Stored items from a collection
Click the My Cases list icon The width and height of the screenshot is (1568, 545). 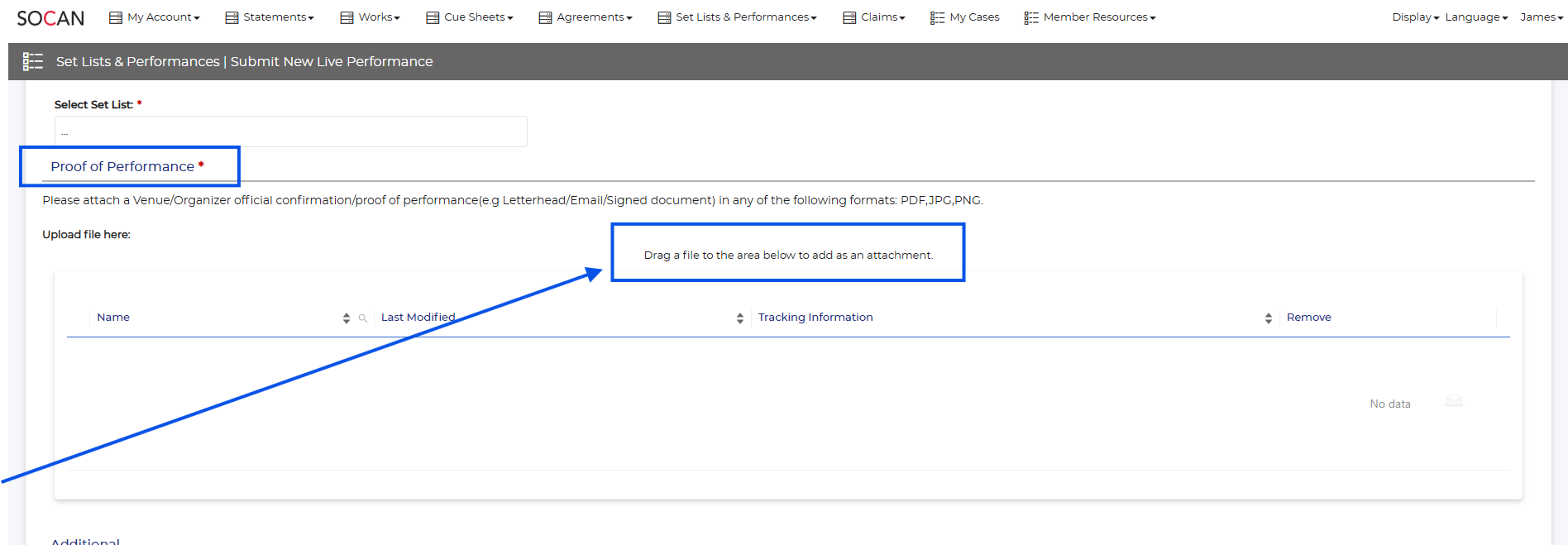point(937,17)
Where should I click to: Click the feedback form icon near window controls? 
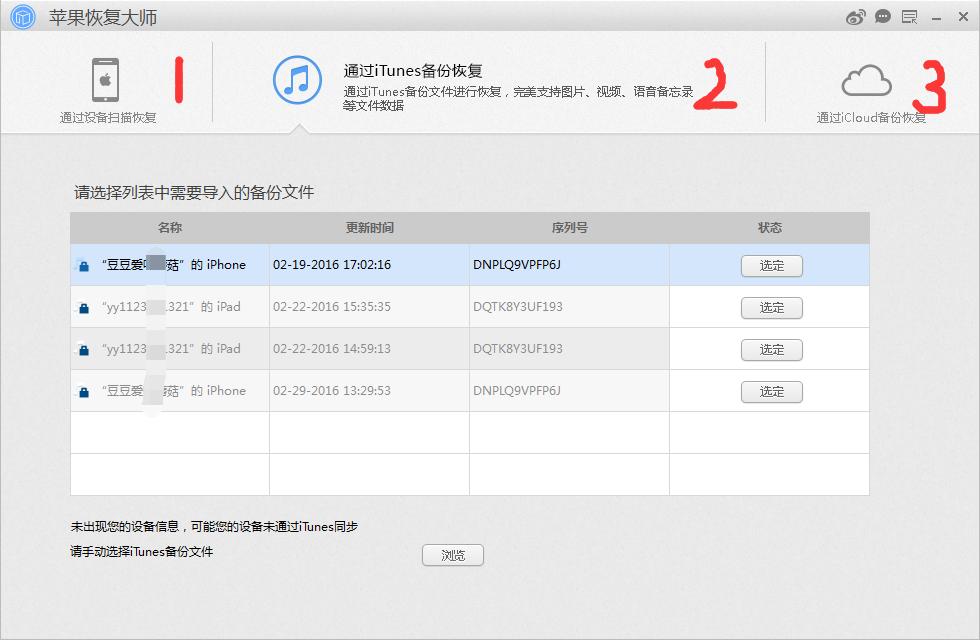[910, 16]
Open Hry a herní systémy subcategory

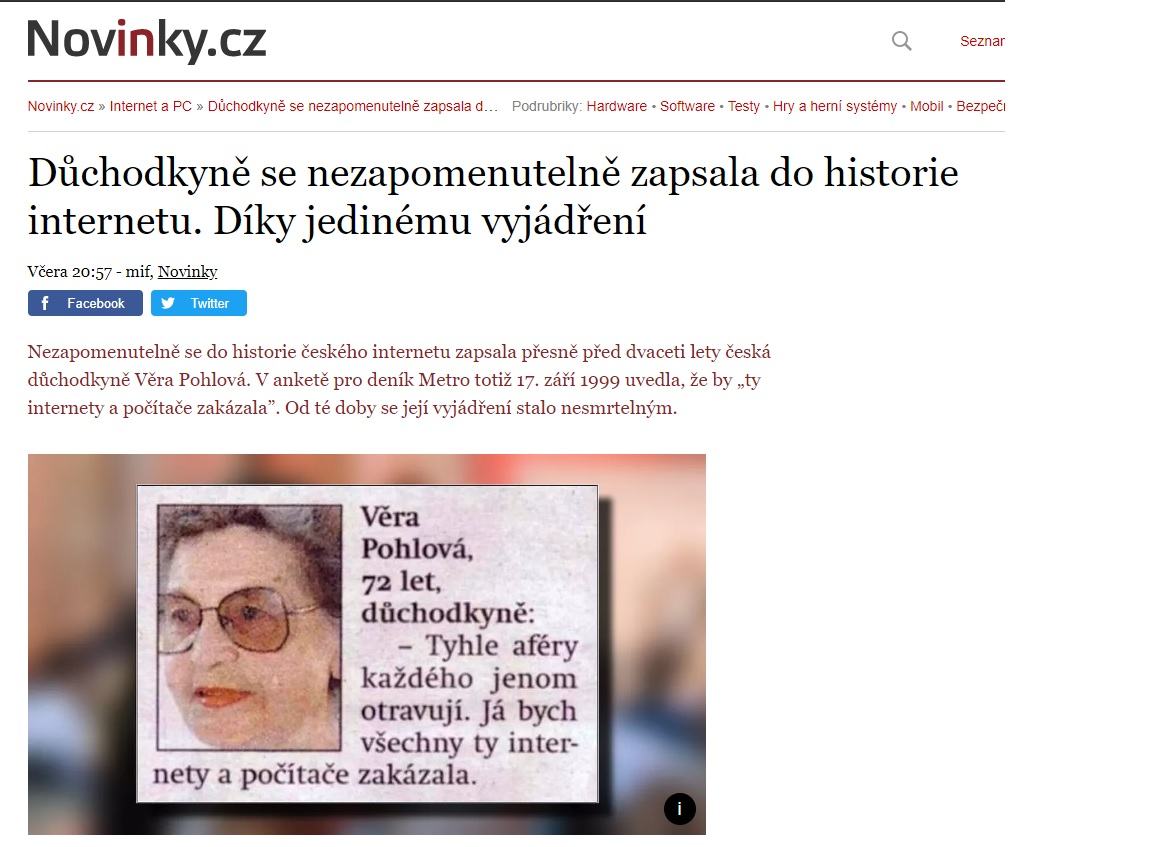[835, 107]
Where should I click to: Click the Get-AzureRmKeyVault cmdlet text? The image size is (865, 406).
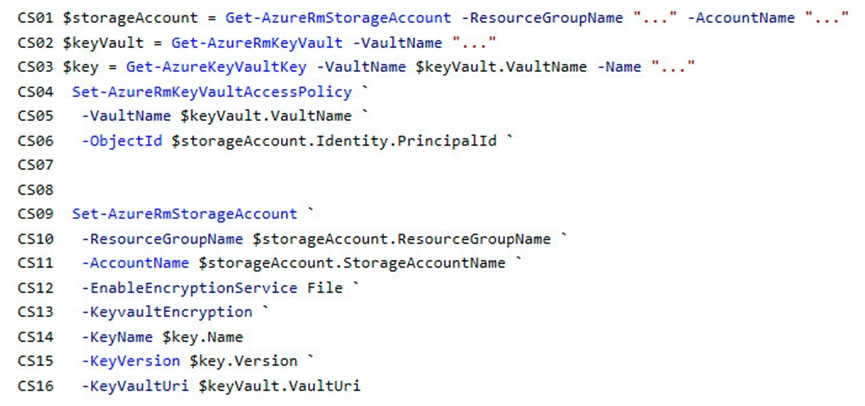pyautogui.click(x=257, y=42)
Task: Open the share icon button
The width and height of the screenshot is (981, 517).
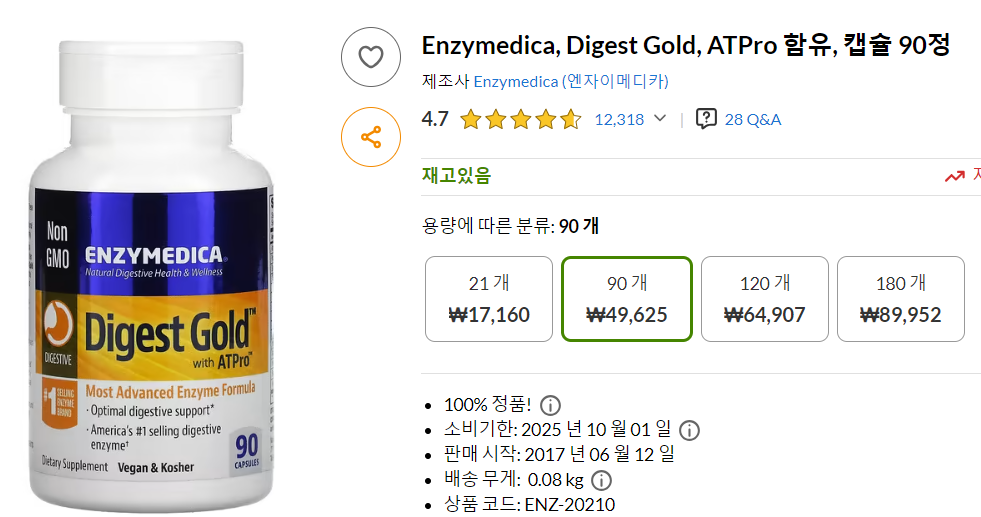Action: [x=370, y=137]
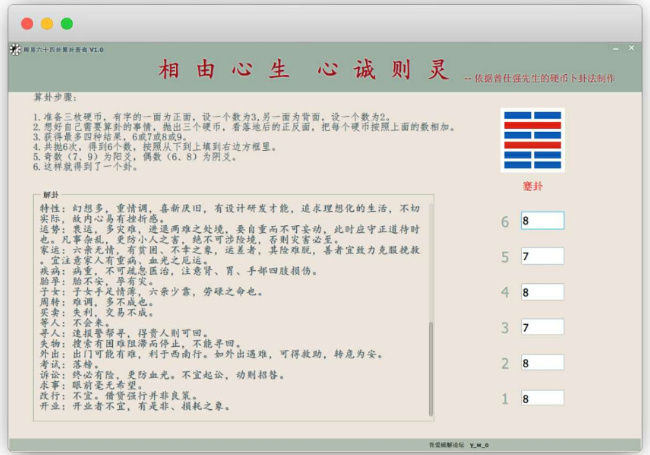
Task: Click the 相由心生 心诚则灵 title banner
Action: [298, 71]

● Exercise requirements:
Word for word, retype the lines from the one with "The width and height of the screenshot is (981, 517)." through the final line of the data, both included. No pictures belong in the copy.

● Result:
The width and height of the screenshot is (981, 517).
Action: [x=370, y=137]
Task: Click the 相由心生 心诚则灵 title banner
Action: [298, 71]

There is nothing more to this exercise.